## Text under study
○ ○ ○
FBP17 recruits WASP, WIP, and dynamin-2 to the plasma membrane. A, HEK293 cells were co-transfected with cDNAs of the indicated FLAG-tagged proteins, Myc-tagged WASP, and HA-tagged WIP. The FLAG-tagged proteins were immunoprecipitated (IP) from lysates of the transfected cells with an anti-FLAG antibody followed by immunoblotting (WB) using antibodies to FLAG (lanes 1–5), WASP (lanes 6–10), and WIP (lanes 11–15). B–F, transfected HEK293 cells expressing FLAG-tagged proteins, Myc-WASP, and HA-WIP were double-stained with an anti-FLAG antibody and anti-WASP antibody. B–F, cells expressing FLAG-PDZ-GEF (B), FLAG-FBP17 (C), the FLAG-tagged FBP17 mutant with the K33E missense mutation (D), K166A (E), and the SH3-deleted FBP17 mutant dSH3 (F). The bar is 10 μm.

FIGURE 4.

Subcellular localization of FBP17, WASP, WIP, and dynamin-2 in macrophages. A, macrophages forming podosomes. B, macrophages forming phagocytic cups. Total lysates (T), the cytosolic fraction (C), and the membrane fraction (M) prepared from macrophages forming podosomes (A) or phagocytic cups (B) were analyzed by immunoblotting for caspase-3 (lanes 1–3), sodium potassium ATPase (Na-K Aase; lanes 4–6), FBP17 (lanes 7–9), WASP (lanes 10–12), WIP (lanes 13–15), and dynamin-2 (lanes 16–18). Caspase-3 and sodium potassium ATPase (Na-K ATPase) are markers for the cytosol and plasma membrane, respectively.

FIGURE 5.
○ ○ ○
## Information

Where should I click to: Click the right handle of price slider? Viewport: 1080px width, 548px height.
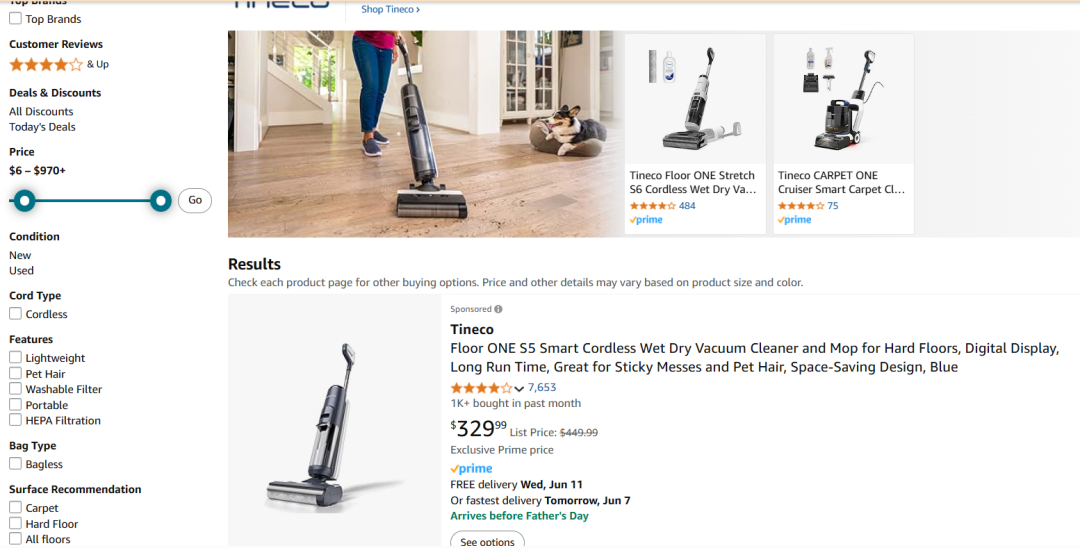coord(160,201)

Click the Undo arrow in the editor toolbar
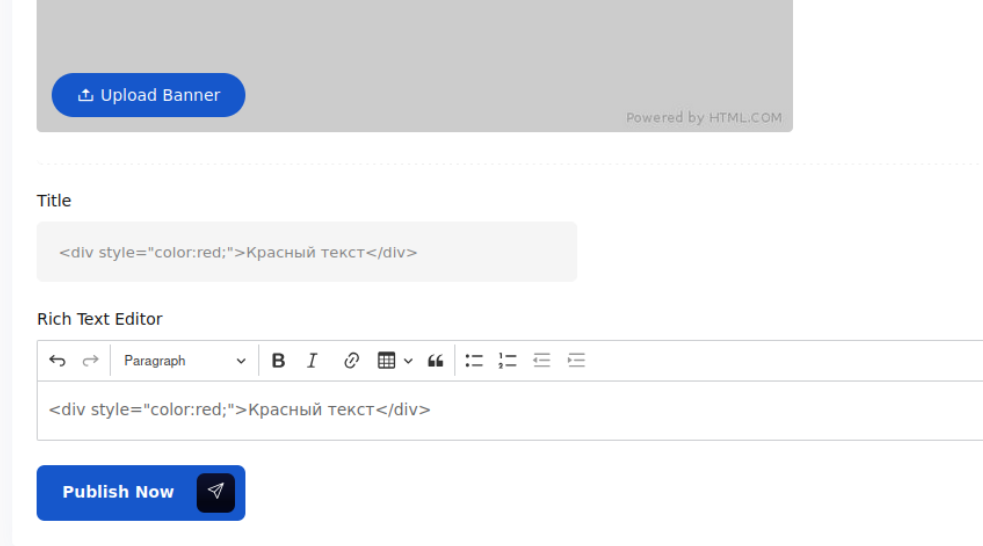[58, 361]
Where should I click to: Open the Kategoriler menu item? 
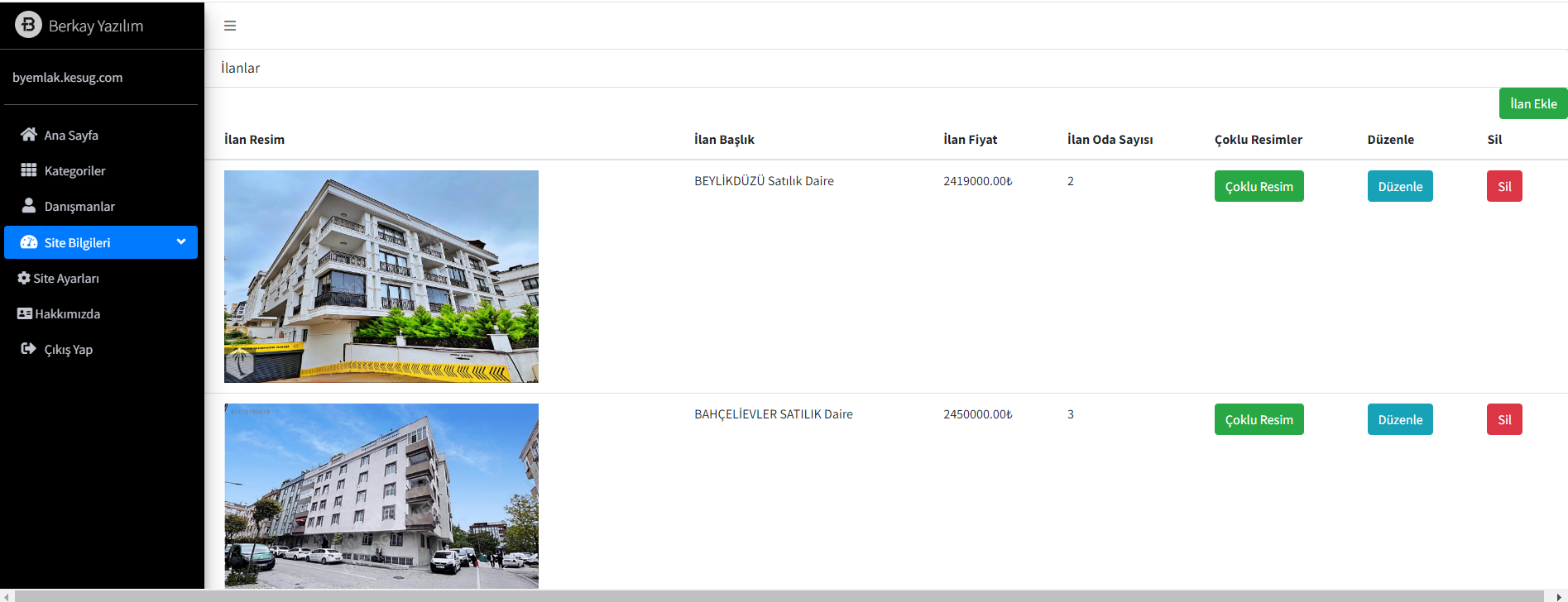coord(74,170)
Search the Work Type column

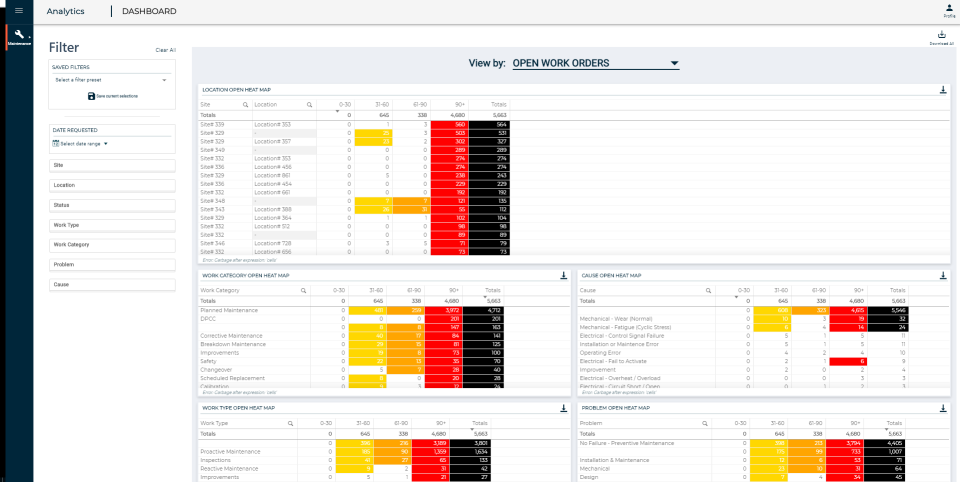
○ ○ ○
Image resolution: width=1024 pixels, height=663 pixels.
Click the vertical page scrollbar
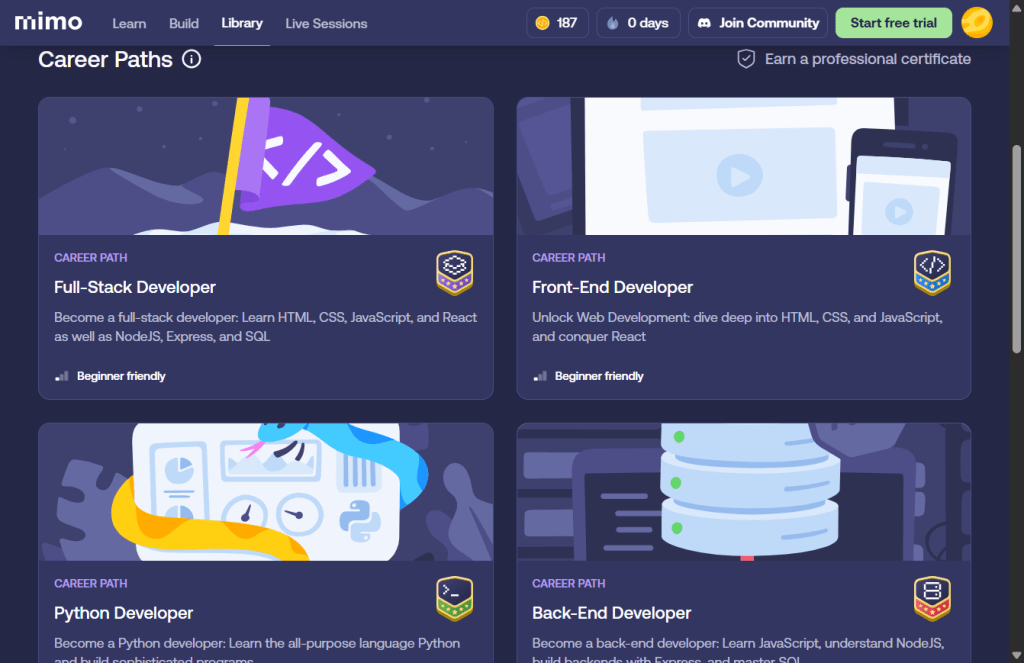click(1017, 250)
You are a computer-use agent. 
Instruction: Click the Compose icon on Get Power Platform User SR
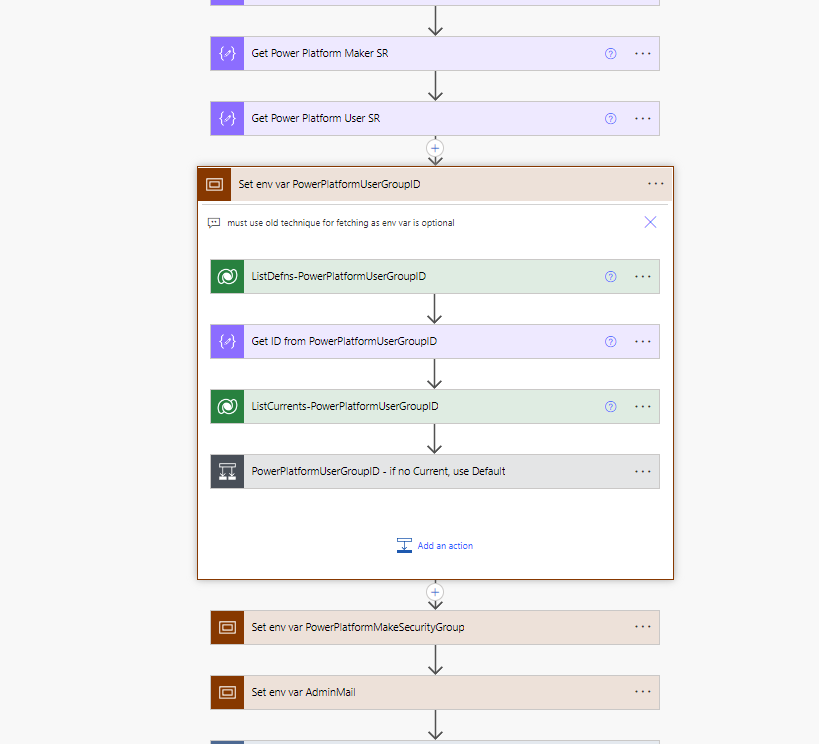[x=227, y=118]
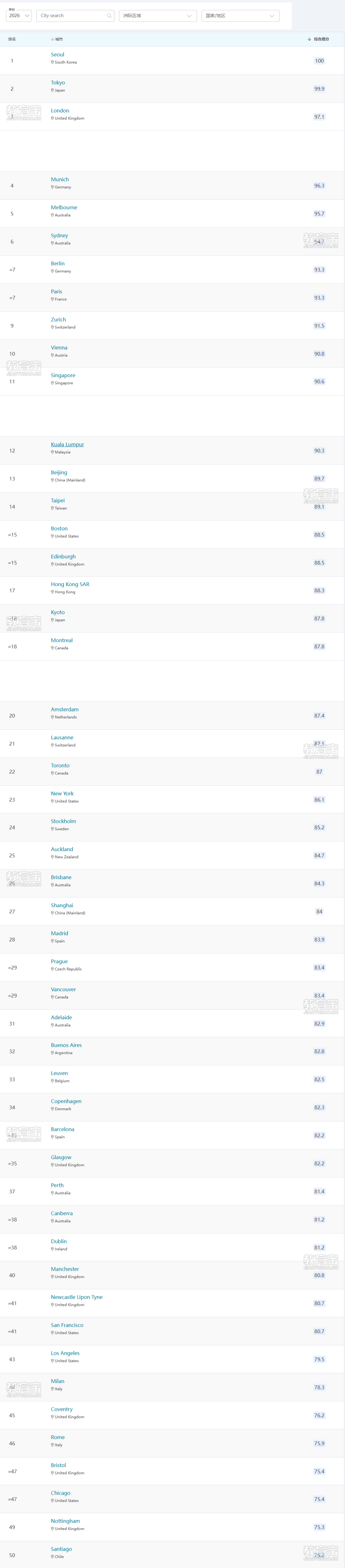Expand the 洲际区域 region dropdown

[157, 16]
○ ○ ○
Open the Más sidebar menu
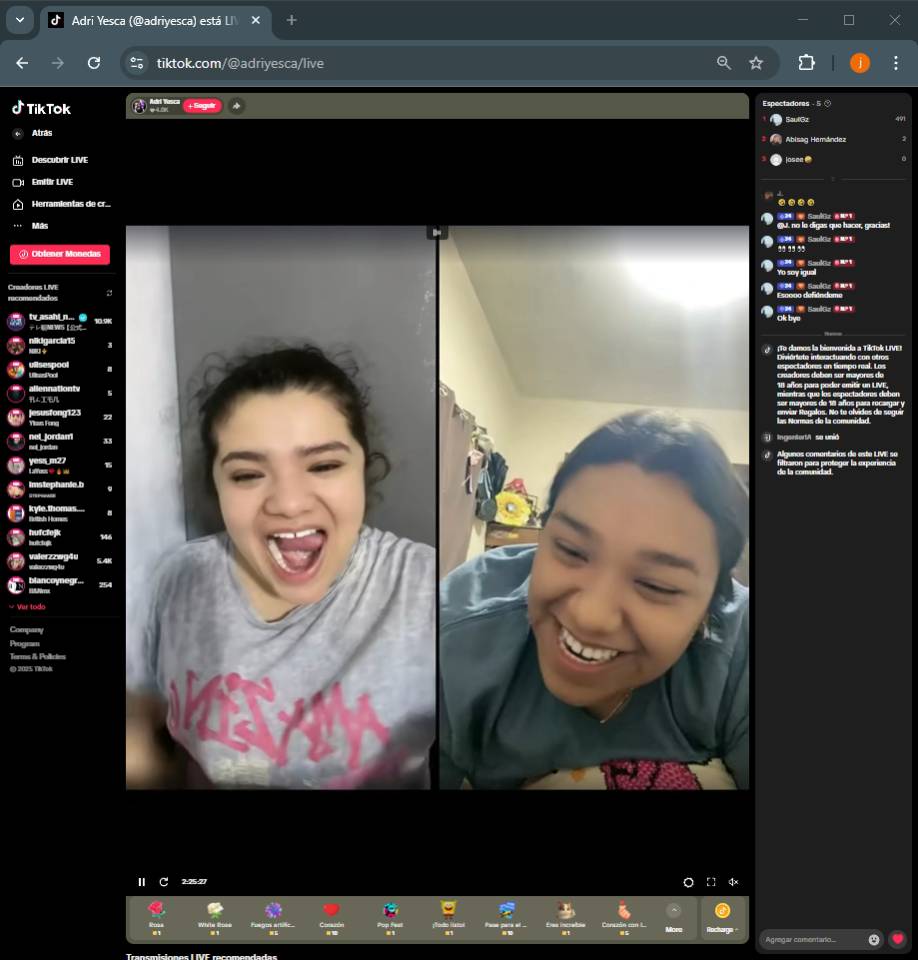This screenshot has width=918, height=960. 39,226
○ ○ ○
Reproduce the stretch of the FBP17 figure text from "FBP17 recruits WASP, WIP, and" through "bar is 10 μm.".

FBP17 recruits WASP, WIP, and dynamin-2 to the plasma membrane. A, HEK293 cells were co-transfected with cDNAs of the indicated FLAG-tagged proteins, Myc-tagged WASP, and HA-tagged WIP. The FLAG-tagged proteins were immunoprecipitated (IP) from lysates of the transfected cells with an anti-FLAG antibody followed by immunoblotting (WB) using antibodies to FLAG (lanes 1–5), WASP (lanes 6–10), and WIP (lanes 11–15). B–F, transfected HEK293 cells expressing FLAG-tagged proteins, Myc-WASP, and HA-WIP were double-stained with an anti-FLAG antibody and anti-WASP antibody. B–F, cells expressing FLAG-PDZ-GEF (B), FLAG-FBP17 (C), the FLAG-tagged FBP17 mutant with the K33E missense mutation (D), K166A (E), and the SH3-deleted FBP17 mutant dSH3 (F). The bar is 10 μm.